TASK TO CARRY OUT
Although the data below contains pictures, output only the lines between those holding "This screenshot has width=1017, height=762." and "Screen dimensions: 427x806", inclusive, exactly and without those pictures.

THE INPUT
-=-=-

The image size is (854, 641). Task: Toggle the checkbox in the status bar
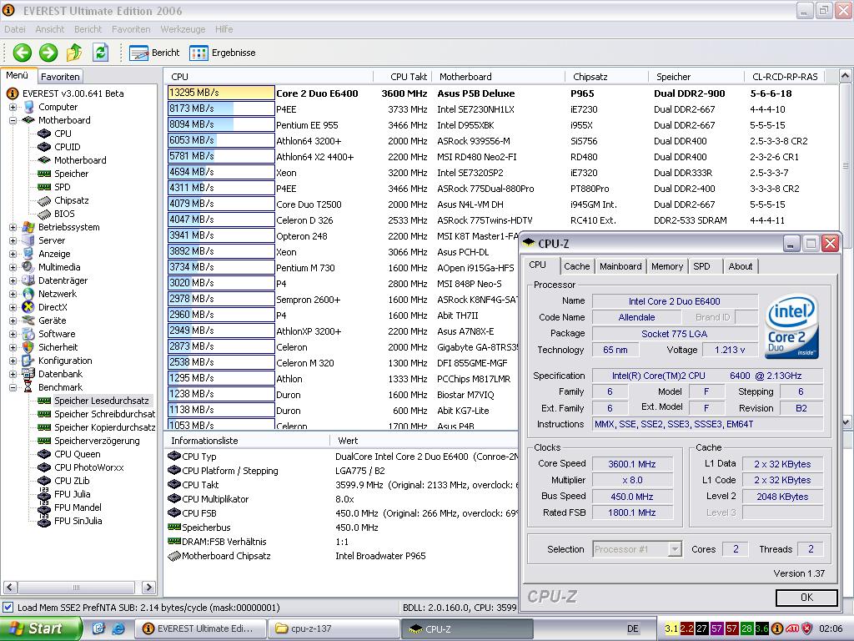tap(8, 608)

-=-=-

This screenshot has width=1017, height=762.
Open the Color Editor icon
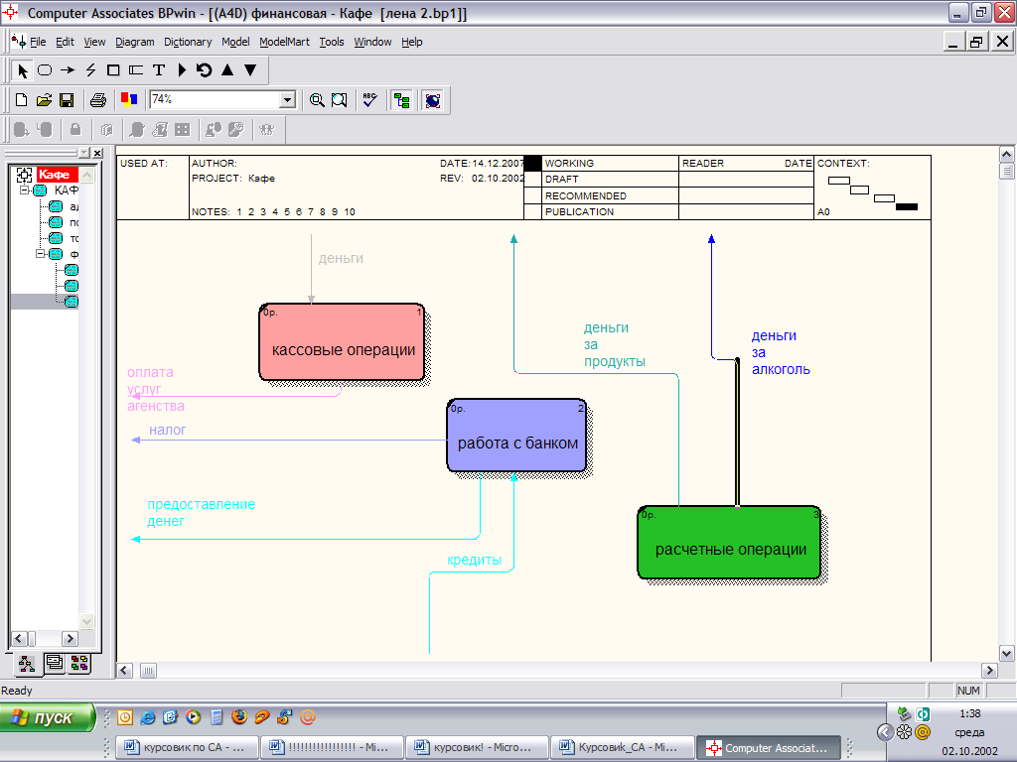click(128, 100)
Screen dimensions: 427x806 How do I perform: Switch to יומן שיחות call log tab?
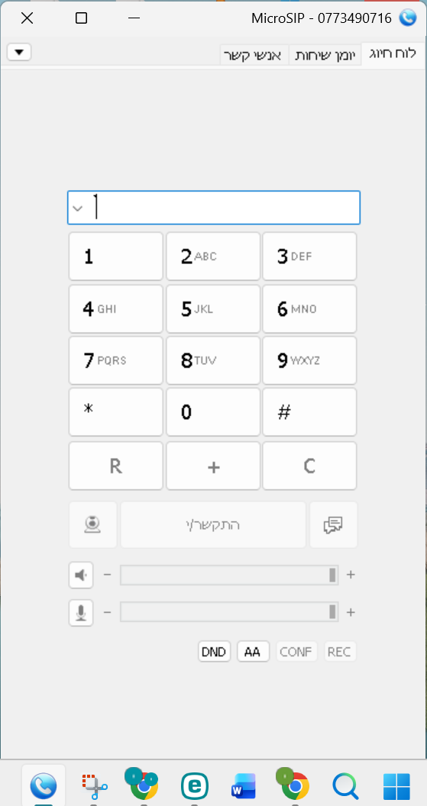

-=-=-

THE COMPLETED TASK
This screenshot has width=1017, height=762.
Open the Color Editor icon
click(128, 100)
Screen dimensions: 427x806 How do I perform: Switch to יומן שיחות call log tab?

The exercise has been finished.